Cinderella pumpkins are my favorite to grow, they are beautiful to look at, and have a lot of flesh which is ideal for making pies.  The return to heirloom gardening has reintroduced this heirloom pumpkin and the fad for bumpy, non-traditional colored pumpkins is everywhere.  From sage green, to light pink, and even white, the Cinderella pumpkin is a beautiful addition to any fall front porch.  They are abundant during Halloween season at the grocery stores, so keep your eyes open and nab a few.  I like to decorate my front porch with them.  They are not great for carving, but the kiddos can draw faces on with a marker, which is sometimes the less messy route to go

I cut the pumpkin into four to six large pieces after removing the seeds and guts.  Next, I add about an inch of water to a jelly roll pan and place the slices face down and drizzle with a little olive oil and bake on a low heat until tender when pierced with a fork.  Let them cool before placing them into the food processor and process until smooth.  Lastly, I add enough to make a pie into individual freezer-size Ziploc bags and place them flat into the freezer.

For those who have gluten or wheat allergies… I have good news.  Last year was the first time I was able to find a gluten-free pie crust in Gillette that was already made and ready to go.  I found the GF two-pack at Albertsons, available seasonally.  They can also be found at most health food stores, which is a Godsend for those of us who enjoy pie and hate to miss out on traditional foods during the holidays.

There are a couple of pumpkin patches locally to go check out and buy pumpkins to preserve.  One is located outside of Sheridan called Koltiska Pumpkin Patch.  Info on their location and hours can be found on their Facebook page called Koltiska’s Pumpkin Patch.   Another regional pumpkin patch located outside of Spearfish, South Dakota, is the Spearfish Corn Maze & Pumpkin Patch.  Information can be found online at spearfishvalleyproduce.com and includes a map with directions on how best to find them.

 

Get a Headstart on that Chili

I use most of my garden tomatoes for fresh salsa.  But if I have some stragglers that turned after the fact, I boil them in a hot water bath just until the skin cracks and then take them out and let them cool a bit.  Make sure to wash and cut an X into the bottom of the tomato before placing it into the hot water.  Peel off the skin and cut them into smaller chunks, place the tomatoes into freezer Ziploc bags, and keep them in the freezer until I plan on making a crock pot full of chili.  They also taste really great added to stew in the crockpot.

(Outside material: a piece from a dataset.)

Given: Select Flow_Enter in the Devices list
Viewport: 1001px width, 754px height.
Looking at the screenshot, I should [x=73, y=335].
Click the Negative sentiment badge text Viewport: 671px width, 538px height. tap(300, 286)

Never Go Wrong with Homemade Jams and Jelly

There is a bonding that happens between friends who share jams and jelly.  There is something about the amount of work and love, wrapped up into one little jar.  You can almost taste the kindness in the jam.  But, sharing jelly doesn’t have to be hard.  One way to bypass the traditional route of having to deal with hot wax when canning is to simply make freezer jam.  It tastes the same, the only difference is that freezer jam has to be stored in the freezer. 

I dedicate an area in my freezer to this jam every year and find it rewarding to share.  This year we will be making grape jelly from hand-picked grapes, which is new to me, but I’m excited to try.  I also love to find seasonal fruit from the stands or farmers markets and use that to make jam, because vine-ripened fruit has so much more flavor than frozen.  But, in dire circumstances, I have also made jam with store bought or frozen fruit with great success.  There are special containers you can buy to store your freezer jam in, but I just use regular jelly jars and they seem to work splendidly. 

“There is a bonding that happens between friends who share jams and jelly.”

Just follow the recipe for freezer jam in the instruction sheet inside the Sure Jell box and allow the jam to cool before putting in the freezer to avoid broken jars.  I have learned that one the hard way.  The most time-consuming aspect of making jam is washing and preparing the fruit.  I used a tomato seeder to separate the juice from the seeds in the grapes and this can be done with other fruit such as raspberries, strawberries, etc.  Kraft offers tips, recipes and videos on how to make jam and jelly on their website kraftrecipes.com, too.